# Work request
Below, locate the line that contains "Select the <AA cell showing 2.050". Repeat exactly from that line to the line that contains "Screen dimensions: 420x235", inclusive, leaving out the pictures.

# Records provided

· · · · ·

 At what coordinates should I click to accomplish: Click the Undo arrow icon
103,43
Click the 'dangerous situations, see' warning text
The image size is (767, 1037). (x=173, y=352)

· · · · ·

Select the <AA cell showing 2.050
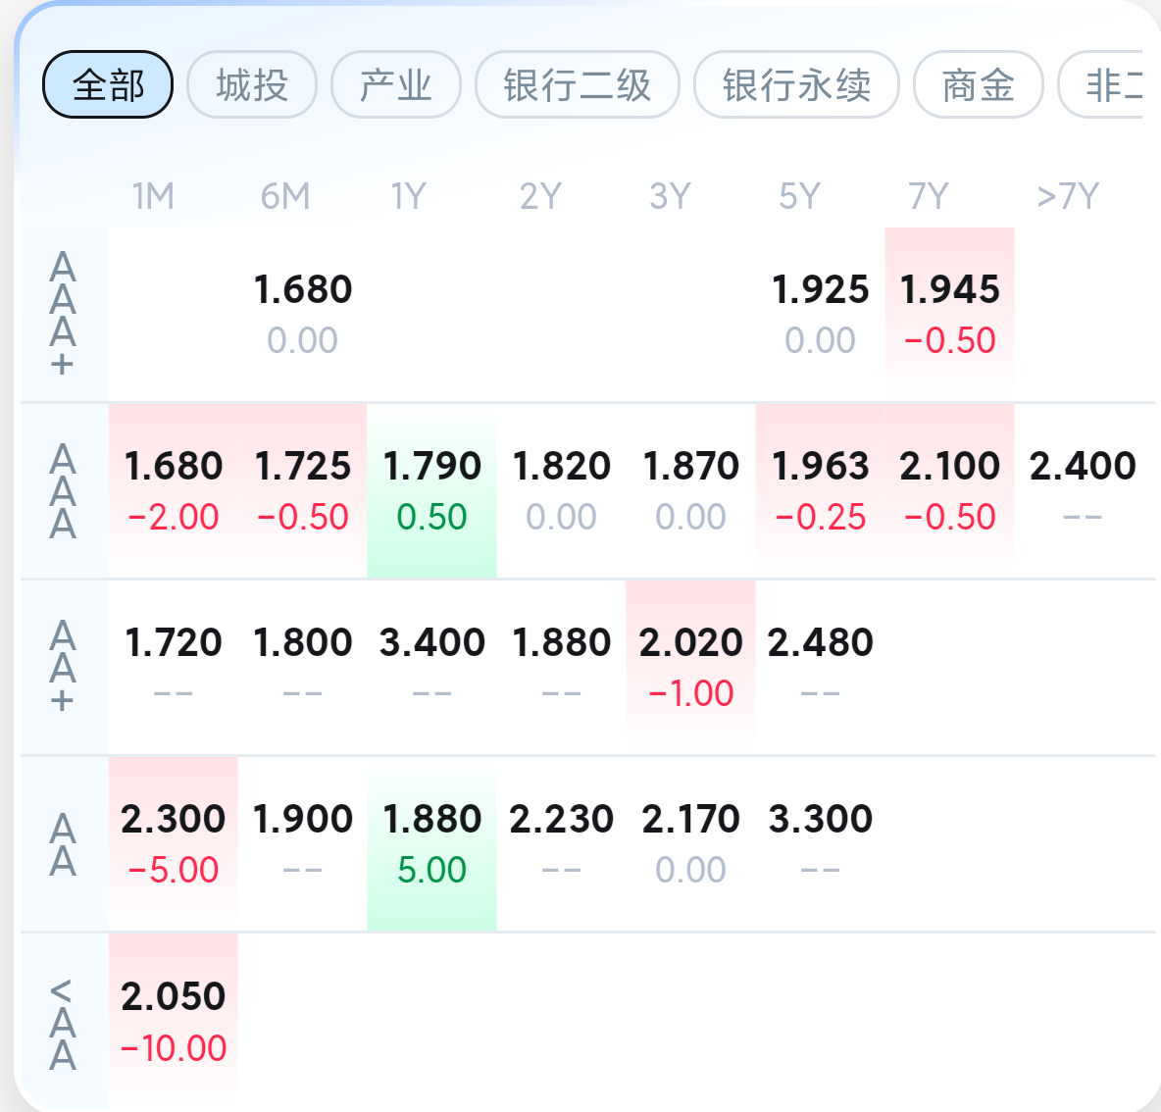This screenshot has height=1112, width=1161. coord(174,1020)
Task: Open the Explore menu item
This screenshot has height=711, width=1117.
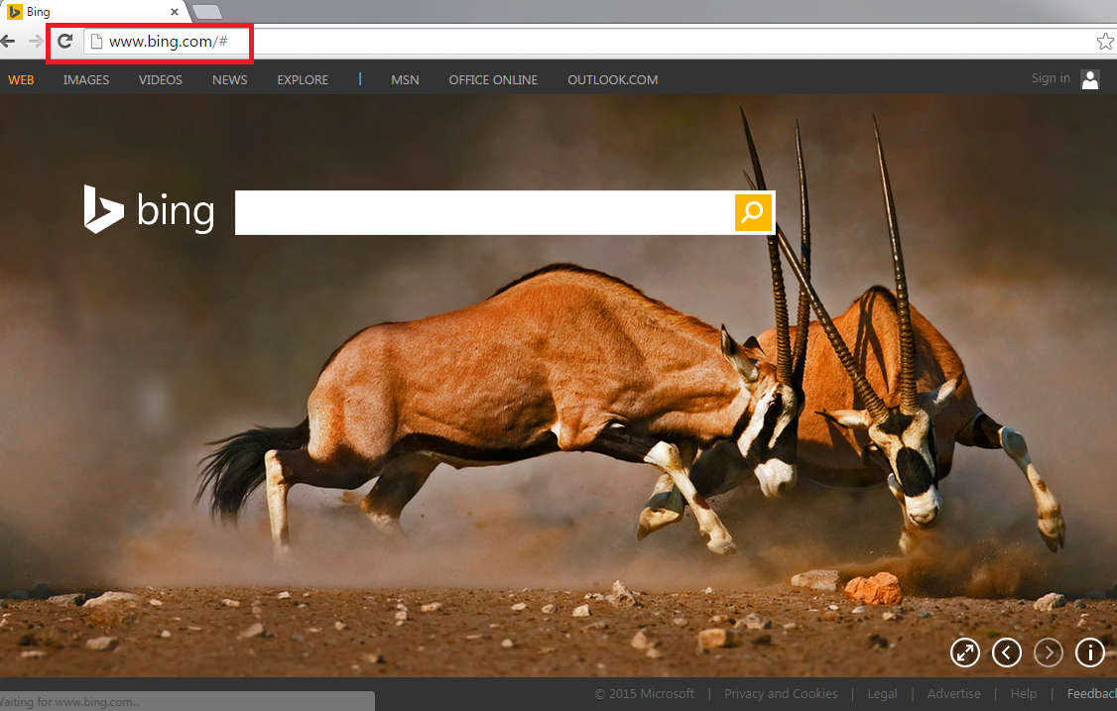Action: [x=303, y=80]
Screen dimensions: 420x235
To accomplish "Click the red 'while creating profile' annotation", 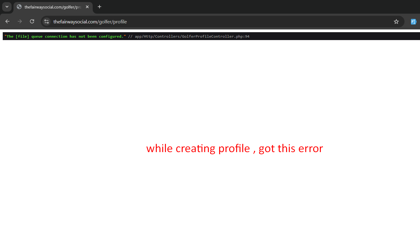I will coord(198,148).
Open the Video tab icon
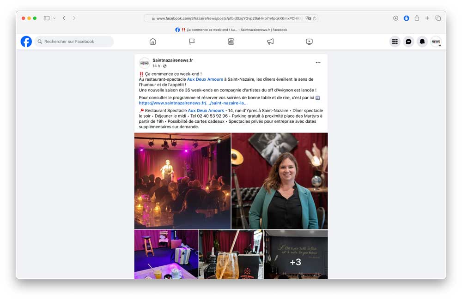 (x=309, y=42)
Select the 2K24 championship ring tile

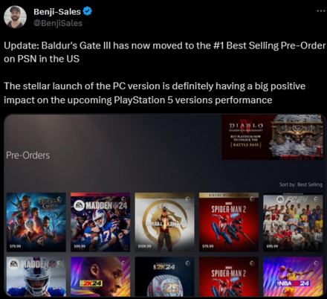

· · · · ·

# Solution to the problem
Select the <AA cell showing 2.050
This screenshot has height=1112, width=1161. coord(174,1020)
Task: Open the Explore menu item
This screenshot has height=711, width=1117.
Action: [x=303, y=80]
Screen dimensions: 420x235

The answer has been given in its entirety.